[Collection entries]
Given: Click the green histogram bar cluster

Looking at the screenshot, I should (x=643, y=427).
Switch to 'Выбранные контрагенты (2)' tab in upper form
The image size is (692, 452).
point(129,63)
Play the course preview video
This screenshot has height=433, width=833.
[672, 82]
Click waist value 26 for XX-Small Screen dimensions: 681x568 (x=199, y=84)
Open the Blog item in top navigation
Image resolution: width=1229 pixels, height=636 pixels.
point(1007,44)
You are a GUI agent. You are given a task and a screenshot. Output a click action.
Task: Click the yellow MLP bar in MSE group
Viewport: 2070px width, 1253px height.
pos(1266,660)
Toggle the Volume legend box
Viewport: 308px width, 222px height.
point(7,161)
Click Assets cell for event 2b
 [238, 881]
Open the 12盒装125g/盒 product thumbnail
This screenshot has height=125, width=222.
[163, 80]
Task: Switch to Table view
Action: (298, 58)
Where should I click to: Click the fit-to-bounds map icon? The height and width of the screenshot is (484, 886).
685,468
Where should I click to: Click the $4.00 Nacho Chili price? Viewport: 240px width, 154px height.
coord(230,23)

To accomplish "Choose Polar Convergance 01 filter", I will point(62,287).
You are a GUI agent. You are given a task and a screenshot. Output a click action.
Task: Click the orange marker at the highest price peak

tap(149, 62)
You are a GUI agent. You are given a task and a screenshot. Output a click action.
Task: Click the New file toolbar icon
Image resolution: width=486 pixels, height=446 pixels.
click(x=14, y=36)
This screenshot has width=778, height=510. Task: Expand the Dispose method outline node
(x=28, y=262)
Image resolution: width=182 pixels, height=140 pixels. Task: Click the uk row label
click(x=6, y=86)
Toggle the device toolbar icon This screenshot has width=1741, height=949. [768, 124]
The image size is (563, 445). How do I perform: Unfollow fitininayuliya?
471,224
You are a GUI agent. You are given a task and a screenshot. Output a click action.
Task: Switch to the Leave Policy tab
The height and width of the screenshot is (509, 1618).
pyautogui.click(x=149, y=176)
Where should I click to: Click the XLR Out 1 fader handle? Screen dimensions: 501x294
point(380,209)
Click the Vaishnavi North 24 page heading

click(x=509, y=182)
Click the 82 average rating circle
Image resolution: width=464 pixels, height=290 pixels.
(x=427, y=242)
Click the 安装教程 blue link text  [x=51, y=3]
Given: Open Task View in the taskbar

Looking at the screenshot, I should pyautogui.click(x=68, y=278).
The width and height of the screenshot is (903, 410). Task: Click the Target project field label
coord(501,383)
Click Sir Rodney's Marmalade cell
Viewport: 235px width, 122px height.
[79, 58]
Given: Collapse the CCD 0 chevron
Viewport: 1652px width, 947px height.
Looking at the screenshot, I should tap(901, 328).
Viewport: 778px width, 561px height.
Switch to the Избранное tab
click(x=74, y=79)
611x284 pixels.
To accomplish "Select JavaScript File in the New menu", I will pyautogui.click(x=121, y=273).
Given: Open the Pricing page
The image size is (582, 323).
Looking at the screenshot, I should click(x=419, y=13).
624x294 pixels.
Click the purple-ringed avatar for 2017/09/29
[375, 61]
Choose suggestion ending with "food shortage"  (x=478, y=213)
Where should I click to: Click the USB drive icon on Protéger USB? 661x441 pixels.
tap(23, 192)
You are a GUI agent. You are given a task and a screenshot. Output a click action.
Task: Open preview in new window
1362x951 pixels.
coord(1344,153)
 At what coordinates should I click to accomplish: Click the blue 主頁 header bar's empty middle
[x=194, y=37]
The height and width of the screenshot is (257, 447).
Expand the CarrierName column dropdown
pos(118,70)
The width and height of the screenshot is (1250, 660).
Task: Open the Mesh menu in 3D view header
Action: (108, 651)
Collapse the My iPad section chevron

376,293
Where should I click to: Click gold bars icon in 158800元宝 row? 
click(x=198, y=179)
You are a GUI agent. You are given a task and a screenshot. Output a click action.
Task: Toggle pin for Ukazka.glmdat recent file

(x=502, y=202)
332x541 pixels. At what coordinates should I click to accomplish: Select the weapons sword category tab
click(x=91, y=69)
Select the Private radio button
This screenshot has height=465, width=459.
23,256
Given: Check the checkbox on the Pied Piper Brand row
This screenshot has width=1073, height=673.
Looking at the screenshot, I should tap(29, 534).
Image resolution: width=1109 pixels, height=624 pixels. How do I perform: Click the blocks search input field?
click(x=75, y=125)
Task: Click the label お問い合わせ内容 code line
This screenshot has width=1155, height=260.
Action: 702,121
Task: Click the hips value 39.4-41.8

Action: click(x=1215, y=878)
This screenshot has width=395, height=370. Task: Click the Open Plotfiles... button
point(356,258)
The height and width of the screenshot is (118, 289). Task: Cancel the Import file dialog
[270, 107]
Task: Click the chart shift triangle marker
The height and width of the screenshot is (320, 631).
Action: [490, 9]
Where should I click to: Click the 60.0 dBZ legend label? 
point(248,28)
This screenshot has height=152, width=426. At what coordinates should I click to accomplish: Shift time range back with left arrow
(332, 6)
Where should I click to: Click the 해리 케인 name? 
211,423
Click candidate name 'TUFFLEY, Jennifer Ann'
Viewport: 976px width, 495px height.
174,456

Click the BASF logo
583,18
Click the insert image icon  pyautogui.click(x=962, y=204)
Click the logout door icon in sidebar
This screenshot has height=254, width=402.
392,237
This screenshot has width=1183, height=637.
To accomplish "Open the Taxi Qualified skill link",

▸ Given exercise
Rewrite the entries starting with the line containing "I will point(62,287)." and going on through the line containing "click(x=509, y=182)", replacing "Dispose" with "Finalize" and leaving all else unchanged.

▸ Written response
To accomplish "Choose Polar Convergance 01 filter", I will point(62,287).
You are a GUI agent. You are given a task and a screenshot. Output a click action.
Task: Click the orange marker at the highest price peak

tap(149, 62)
You are a GUI agent. You are given a task and a screenshot. Output a click action.
Task: Click the New file toolbar icon
Image resolution: width=486 pixels, height=446 pixels.
click(x=14, y=36)
This screenshot has width=778, height=510. Task: Expand the Finalize method outline node
(x=28, y=262)
Image resolution: width=182 pixels, height=140 pixels. Task: Click the uk row label
click(x=6, y=86)
Toggle the device toolbar icon This screenshot has width=1741, height=949. [768, 124]
The image size is (563, 445). How do I perform: Unfollow fitininayuliya?
471,224
You are a GUI agent. You are given a task and a screenshot. Output a click action.
Task: Switch to the Leave Policy tab
The height and width of the screenshot is (509, 1618).
pyautogui.click(x=149, y=176)
Where should I click to: Click the XLR Out 1 fader handle? Screen dimensions: 501x294
point(380,209)
Click the Vaishnavi North 24 page heading

click(x=509, y=182)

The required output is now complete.